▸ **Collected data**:
◆ ◆ ◆ ◆ ◆

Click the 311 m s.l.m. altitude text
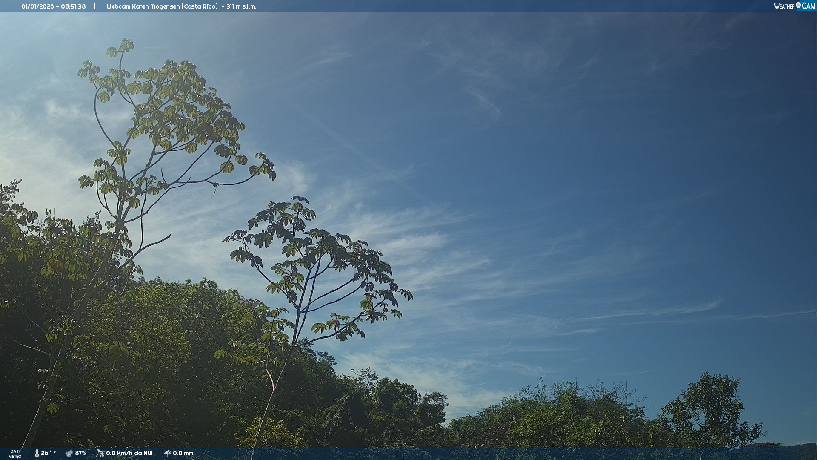 tap(241, 6)
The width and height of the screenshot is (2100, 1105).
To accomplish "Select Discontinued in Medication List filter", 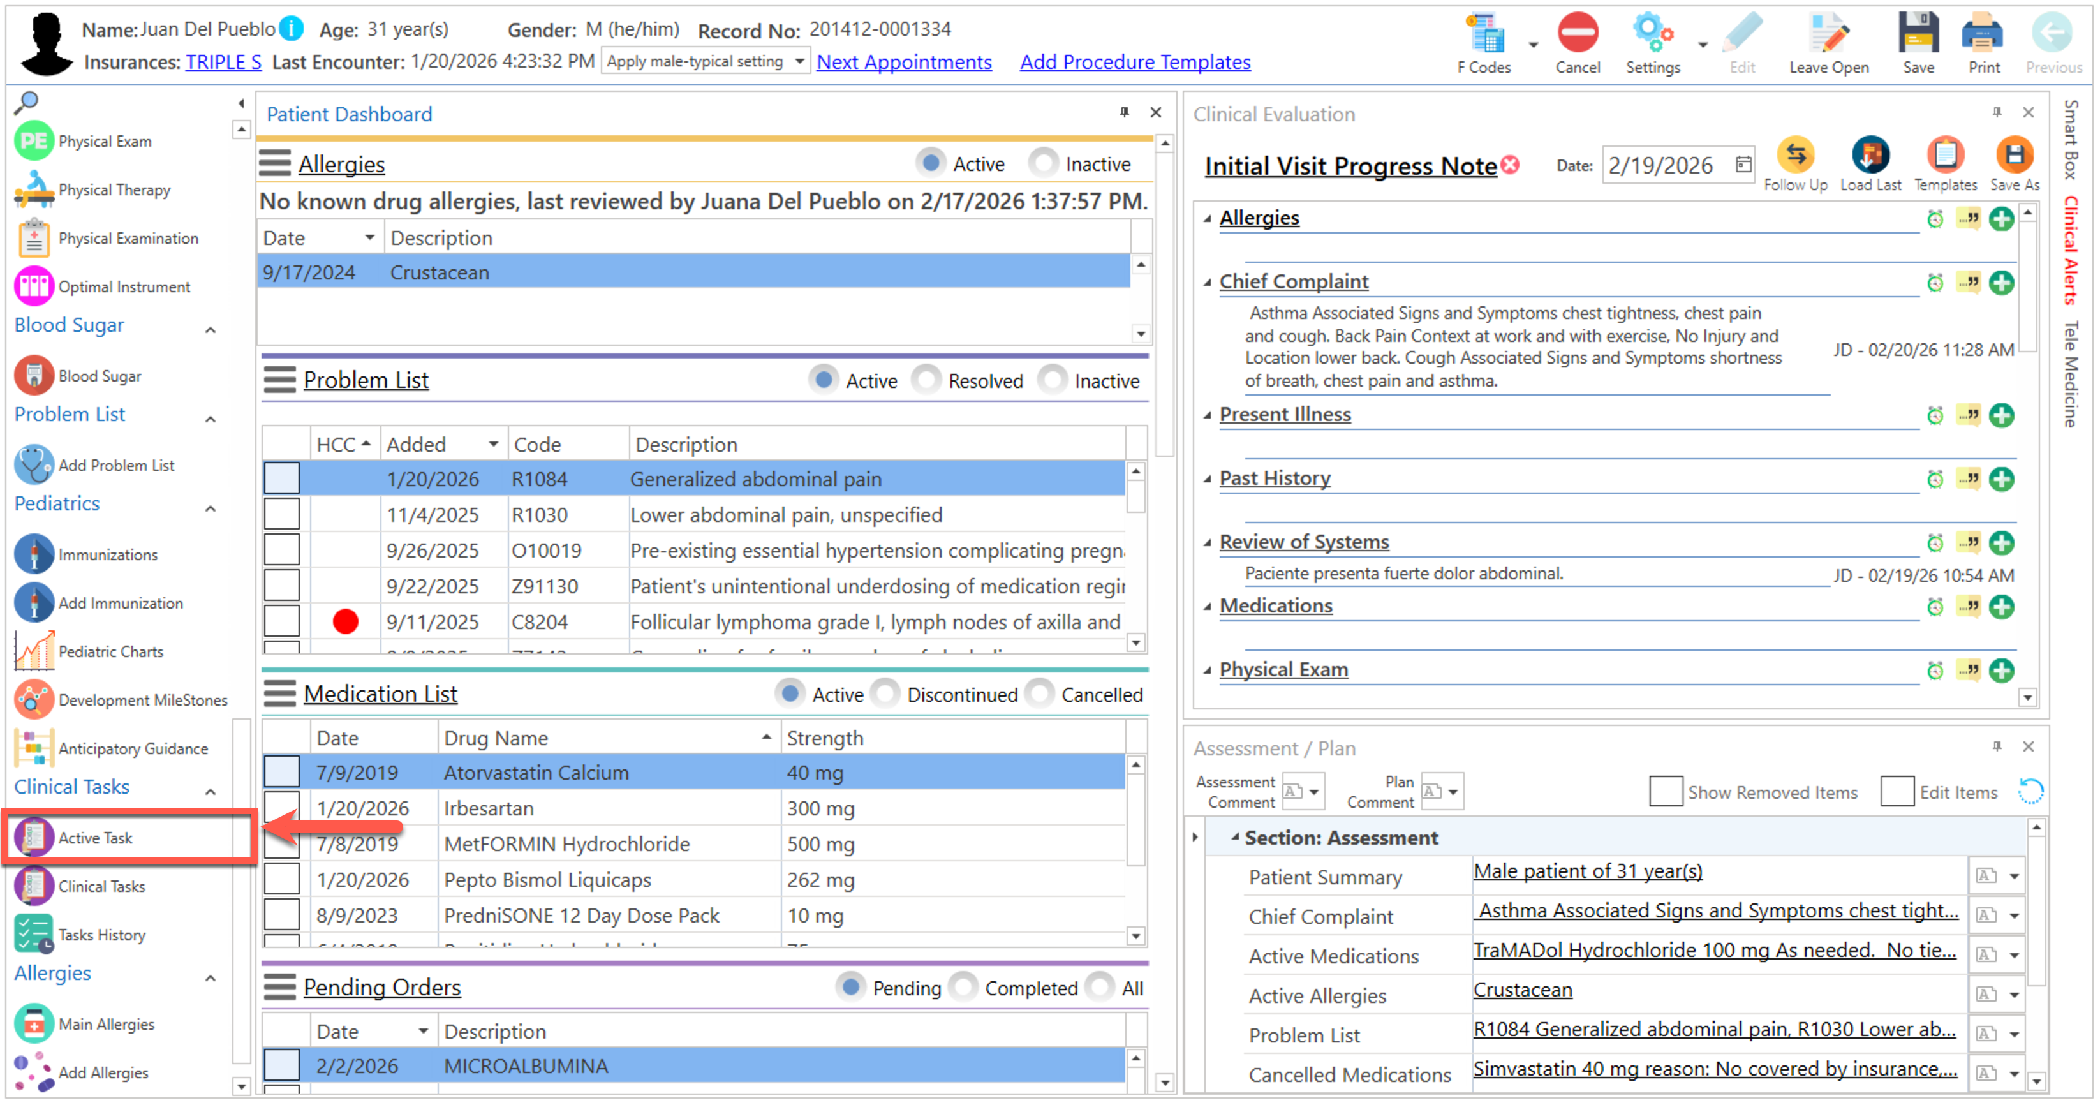I will click(x=885, y=694).
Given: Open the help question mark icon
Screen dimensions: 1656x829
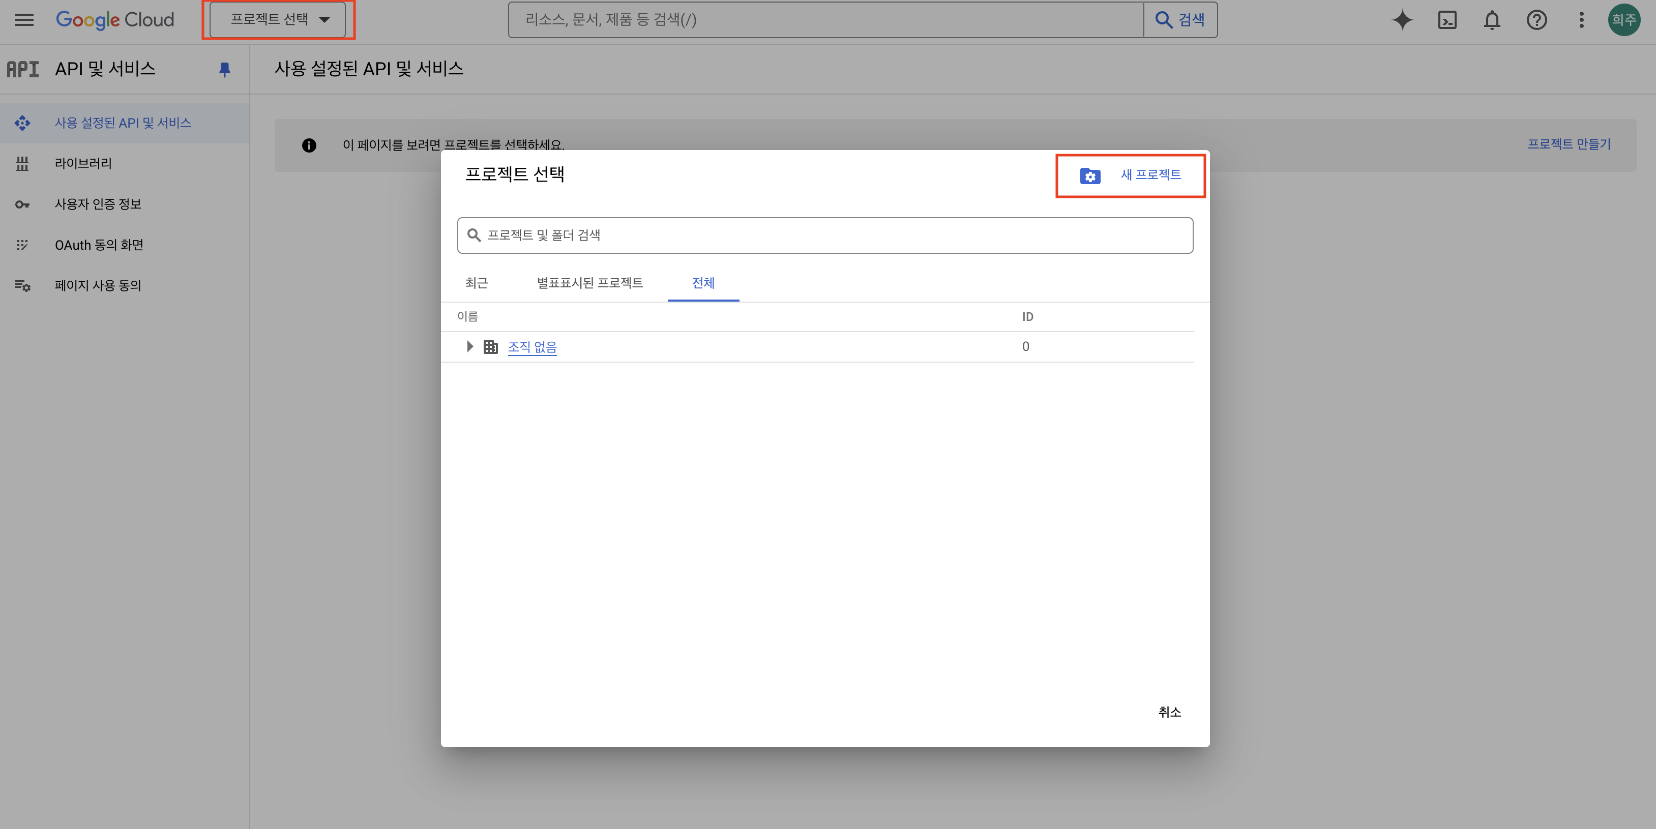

◆ ◆ ◆ ◆ ◆

▸ **Work request**: No pictures should appear in the copy. Print exactly the lines above from the line containing "Given: Open the help question mark icon" through the last line of the data.

▸ **Solution**:
Given: Open the help question mark icon
Screen dimensions: 1656x829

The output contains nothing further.